Write out the battery charging text again, starting at "This brings us" and ending at "the #1 killer.", and change "maintenance stage" to "float stage".

======== Excerpt to read

The battery may not immediately accept a charge, but it may after a few hours. This battery cannot be trusted. It will fail, but how long is merely a guess. Replacement should be done.
Charging. Here’s where it can get a little complicated. Simply put (I hope) is the battery has an internal voltage that is proportional to it’s state of charge. While being charged, a dead battery is about 12.6 (remember, while being charged) and a fully charged about 14.4. The voltages are dependant on temperature, but the alternator knows that and automatically compensates for it. The alternator is regulated at about 14.4 volts and is obviously connected direct to the battery. The difference between the battery’s internal voltage and the charging source determines how much current flows. The battery voltage starts coming up fast, and the charging current drops off in proportion. The battery receives a tapering charge until it and the source are somewhat equal. Then the circuitry considers the battery charged. The current tapering off does not put a lot of heat into a battery. Heat is also an enemy of the battery.

The tapering causes the battery to take a lot longer than one expects for charging. An example here: Say you anchor overnight, and the combination of accessories draws 55 AH. You run an hour back to the marina and have a 65 amp alternator. The battery should be 100%, Right? Wrong. First of all, the engine electricals take about 10 amps, and lets say your electronics take 5. So, now you are down to a 50 amp. The alternator will bring the battery’s initial charge up fast, and the current tapers off to 25 amps, then 10, etc. It would take about 4 hrs to top it off. Some boaters have a bypass switch on the regulator to hot charge the battery. Bad. You will overcharge and overheat the battery, and ruin it. Simply put, the alternator can not fully charge the battery, itself.

This brings us to chargers. Don’t even think about a cheapie auto charger or a “trickle” charger. They can ruin a battery, because they are not regulated. A “trickle” charget is a device which sells batteries. Get a “smart” charger. It has 3 stages: 1. A bulk mode. As much current as possible, for a very short time, 2. An absorbsion mode, where it delivers the taper charge, like an alternator, and 3. A maintenance stage where the circuit reduces the charge voltage to about 13.6 to avoid boiling the electrolyte out. These chargers are a plug in and forget until you go out again, and the batteries are near 100%. It will also make the batteries last longer. As I said above, improper charging is the #1 killer.

For the size of the battery: starting batteries are rated in CCA (cold cranking amps) or MCA (marine Cranking amps) Bigger is better, and at least 1 CCA for each engine cubic inch. Again, bigger is better. For the house battery(s) calculate the amp hours by taking the current of the device times how long it’s run at anchor. Like a 4 amp refrigerator, times 20 hrs = 80 AH. When you come up with the total, double it. That’s the size to get, or even 2 in parallel if over 115AH (size 27). Again, do not discharge the battery below 25% and this also allows for the battery aging. What I have in my cruiser is a 230 AH battery bank for house battery and another separate starting battery. An overnight with the fridge, and intermittent TV, radio, lights, etc draws about 110 AH. I let the alternator do its thing, and have an automatic shore power charger, which runs while the boat is on the trailer in my yard. Takes it about a day and a half to be back to 100%.

================
======== Supplied records

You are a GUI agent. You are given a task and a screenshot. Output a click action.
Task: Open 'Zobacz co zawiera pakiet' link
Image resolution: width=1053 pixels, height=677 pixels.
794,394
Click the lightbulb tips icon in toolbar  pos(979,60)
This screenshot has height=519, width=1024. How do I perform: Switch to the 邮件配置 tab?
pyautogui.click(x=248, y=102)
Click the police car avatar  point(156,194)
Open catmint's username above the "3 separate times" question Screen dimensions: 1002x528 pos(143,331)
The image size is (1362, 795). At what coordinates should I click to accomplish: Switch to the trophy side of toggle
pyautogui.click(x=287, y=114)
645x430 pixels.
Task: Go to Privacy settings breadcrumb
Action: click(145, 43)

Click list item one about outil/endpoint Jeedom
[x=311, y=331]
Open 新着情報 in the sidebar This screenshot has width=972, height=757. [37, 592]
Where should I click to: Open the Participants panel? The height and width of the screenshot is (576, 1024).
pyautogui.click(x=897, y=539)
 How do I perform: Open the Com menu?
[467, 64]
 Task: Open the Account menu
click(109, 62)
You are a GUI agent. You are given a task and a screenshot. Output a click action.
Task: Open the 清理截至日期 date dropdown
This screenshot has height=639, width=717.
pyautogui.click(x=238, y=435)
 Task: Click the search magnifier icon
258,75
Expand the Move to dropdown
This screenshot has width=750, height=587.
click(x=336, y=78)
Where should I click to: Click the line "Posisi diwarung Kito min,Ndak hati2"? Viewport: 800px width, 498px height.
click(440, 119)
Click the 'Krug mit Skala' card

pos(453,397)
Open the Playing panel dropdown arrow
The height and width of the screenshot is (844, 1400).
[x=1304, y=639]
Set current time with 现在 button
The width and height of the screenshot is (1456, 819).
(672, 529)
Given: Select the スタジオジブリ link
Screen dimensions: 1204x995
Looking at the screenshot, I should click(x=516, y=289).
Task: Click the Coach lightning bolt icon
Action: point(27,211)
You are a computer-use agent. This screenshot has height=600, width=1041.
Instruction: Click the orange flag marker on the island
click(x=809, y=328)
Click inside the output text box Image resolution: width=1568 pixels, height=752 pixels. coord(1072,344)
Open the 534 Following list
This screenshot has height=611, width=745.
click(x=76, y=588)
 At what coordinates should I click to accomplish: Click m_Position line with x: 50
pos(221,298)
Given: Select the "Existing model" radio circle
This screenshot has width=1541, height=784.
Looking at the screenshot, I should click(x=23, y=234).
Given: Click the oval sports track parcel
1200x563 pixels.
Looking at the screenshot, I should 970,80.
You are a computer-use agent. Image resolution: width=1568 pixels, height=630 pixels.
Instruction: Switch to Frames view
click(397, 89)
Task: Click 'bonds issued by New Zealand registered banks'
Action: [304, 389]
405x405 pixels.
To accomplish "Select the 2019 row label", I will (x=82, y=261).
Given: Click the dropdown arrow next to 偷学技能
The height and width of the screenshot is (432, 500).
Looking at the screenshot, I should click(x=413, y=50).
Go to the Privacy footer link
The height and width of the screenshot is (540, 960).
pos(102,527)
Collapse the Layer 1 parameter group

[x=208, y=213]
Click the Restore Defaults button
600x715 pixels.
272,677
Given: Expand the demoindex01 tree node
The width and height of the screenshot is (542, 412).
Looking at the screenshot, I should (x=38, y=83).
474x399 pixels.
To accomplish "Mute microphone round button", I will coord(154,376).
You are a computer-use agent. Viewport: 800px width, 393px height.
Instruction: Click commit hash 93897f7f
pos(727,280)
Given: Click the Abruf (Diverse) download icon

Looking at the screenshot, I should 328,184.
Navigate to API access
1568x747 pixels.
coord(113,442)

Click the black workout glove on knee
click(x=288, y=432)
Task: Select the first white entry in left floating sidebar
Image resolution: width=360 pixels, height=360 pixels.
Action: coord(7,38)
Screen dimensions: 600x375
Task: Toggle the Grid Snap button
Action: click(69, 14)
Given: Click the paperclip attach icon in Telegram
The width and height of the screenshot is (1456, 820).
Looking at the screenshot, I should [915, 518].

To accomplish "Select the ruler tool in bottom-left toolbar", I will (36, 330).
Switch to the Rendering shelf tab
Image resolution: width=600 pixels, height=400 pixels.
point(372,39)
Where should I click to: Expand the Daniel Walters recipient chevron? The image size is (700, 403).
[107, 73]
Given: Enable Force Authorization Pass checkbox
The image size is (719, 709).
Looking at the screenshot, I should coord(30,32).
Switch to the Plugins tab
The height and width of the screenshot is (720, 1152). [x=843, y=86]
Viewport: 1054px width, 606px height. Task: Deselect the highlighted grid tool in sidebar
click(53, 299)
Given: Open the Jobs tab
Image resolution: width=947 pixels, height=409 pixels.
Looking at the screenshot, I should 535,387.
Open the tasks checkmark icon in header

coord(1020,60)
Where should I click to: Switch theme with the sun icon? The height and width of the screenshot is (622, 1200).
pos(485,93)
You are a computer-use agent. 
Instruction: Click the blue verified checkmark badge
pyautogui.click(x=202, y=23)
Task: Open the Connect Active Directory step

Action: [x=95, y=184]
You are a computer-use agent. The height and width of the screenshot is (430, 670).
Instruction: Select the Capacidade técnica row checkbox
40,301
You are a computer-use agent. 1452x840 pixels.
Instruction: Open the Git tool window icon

================

→ Result below:
This brings us to chargers. Don’t even think about a cheapie auto charger or a “trickle” charger. They can ruin a battery, because they are not regulated. A “trickle” charget is a device which sells batteries. Get a “smart” charger. It has 3 stages: 1. A bulk mode. As much current as possible, for a very short time, 2. An absorbsion mode, where it delivers the taper charge, like an alternator, and 3. A float stage where the circuit reduces the charge voltage to about 13.6 to avoid boiling the electrolyte out. These chargers are a plug in and forget until you go out again, and the batteries are near 100%. It will also make the batteries last longer. As I said above, improper charging is the #1 killer.